### SHORT TASK
Copy the listing below word for word, keeping every line as it stands.

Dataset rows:
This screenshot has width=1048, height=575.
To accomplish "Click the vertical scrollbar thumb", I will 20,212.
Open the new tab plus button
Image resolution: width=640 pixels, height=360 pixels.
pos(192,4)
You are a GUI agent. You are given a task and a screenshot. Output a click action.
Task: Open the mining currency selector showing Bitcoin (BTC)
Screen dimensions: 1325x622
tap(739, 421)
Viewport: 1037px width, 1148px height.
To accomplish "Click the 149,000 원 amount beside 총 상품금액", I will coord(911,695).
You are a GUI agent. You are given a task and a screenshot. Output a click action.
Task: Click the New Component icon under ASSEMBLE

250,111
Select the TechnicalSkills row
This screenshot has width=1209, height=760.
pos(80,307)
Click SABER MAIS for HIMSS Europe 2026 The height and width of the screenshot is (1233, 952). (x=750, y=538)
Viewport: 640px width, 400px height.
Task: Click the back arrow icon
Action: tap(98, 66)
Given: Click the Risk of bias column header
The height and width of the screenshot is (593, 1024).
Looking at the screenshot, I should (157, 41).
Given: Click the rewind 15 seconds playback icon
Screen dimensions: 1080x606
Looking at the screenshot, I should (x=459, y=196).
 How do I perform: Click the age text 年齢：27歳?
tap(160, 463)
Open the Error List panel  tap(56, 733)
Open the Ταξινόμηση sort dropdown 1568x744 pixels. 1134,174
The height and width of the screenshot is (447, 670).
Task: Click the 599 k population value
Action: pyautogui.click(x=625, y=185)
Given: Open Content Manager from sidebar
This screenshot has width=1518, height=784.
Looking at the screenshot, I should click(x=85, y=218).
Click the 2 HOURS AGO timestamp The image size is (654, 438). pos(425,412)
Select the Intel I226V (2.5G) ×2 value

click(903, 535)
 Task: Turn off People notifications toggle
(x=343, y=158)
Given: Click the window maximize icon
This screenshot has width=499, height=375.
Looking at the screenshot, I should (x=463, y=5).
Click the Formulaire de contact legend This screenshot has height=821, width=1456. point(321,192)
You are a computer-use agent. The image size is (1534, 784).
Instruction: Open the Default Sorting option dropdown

### SOLVED PROBLEM
This screenshot has width=1048, height=575.
To accomplish "Click the vertical scrollbar thumb", I will 20,212.
Open the new tab plus button
Image resolution: width=640 pixels, height=360 pixels.
pos(192,4)
You are a GUI agent. You are given a task and a screenshot. Output a click action.
Task: Open the mining currency selector showing Bitcoin (BTC)
Screen dimensions: 1325x622
tap(739, 421)
Viewport: 1037px width, 1148px height.
To accomplish "Click the 149,000 원 amount beside 총 상품금액", I will coord(911,695).
You are a GUI agent. You are given a task and a screenshot. Output a click action.
Task: Click the New Component icon under ASSEMBLE

250,111
Select the TechnicalSkills row
This screenshot has width=1209, height=760.
pos(80,307)
Click SABER MAIS for HIMSS Europe 2026 The height and width of the screenshot is (1233, 952). (x=750, y=538)
Viewport: 640px width, 400px height.
Task: Click the back arrow icon
Action: tap(98, 66)
Given: Click the Risk of bias column header
The height and width of the screenshot is (593, 1024).
Looking at the screenshot, I should (157, 41).
Given: Click the rewind 15 seconds playback icon
Screen dimensions: 1080x606
Looking at the screenshot, I should (x=459, y=196).
 How do I perform: Click the age text 年齢：27歳?
tap(160, 463)
Open the Error List panel  tap(56, 733)
Open the Ταξινόμηση sort dropdown 1568x744 pixels. 1134,174
The height and width of the screenshot is (447, 670).
Task: Click the 599 k population value
Action: pyautogui.click(x=625, y=185)
Given: Open Content Manager from sidebar
This screenshot has width=1518, height=784.
Looking at the screenshot, I should click(x=85, y=218).
Click the 2 HOURS AGO timestamp The image size is (654, 438). pos(425,412)
Select the Intel I226V (2.5G) ×2 value

click(903, 535)
 Task: Turn off People notifications toggle
(x=343, y=158)
Given: Click the window maximize icon
This screenshot has width=499, height=375.
Looking at the screenshot, I should (x=463, y=5).
Click the Formulaire de contact legend This screenshot has height=821, width=1456. point(321,192)
You are a computer-use agent. The image size is (1534, 784).
Instruction: Open the Default Sorting option dropdown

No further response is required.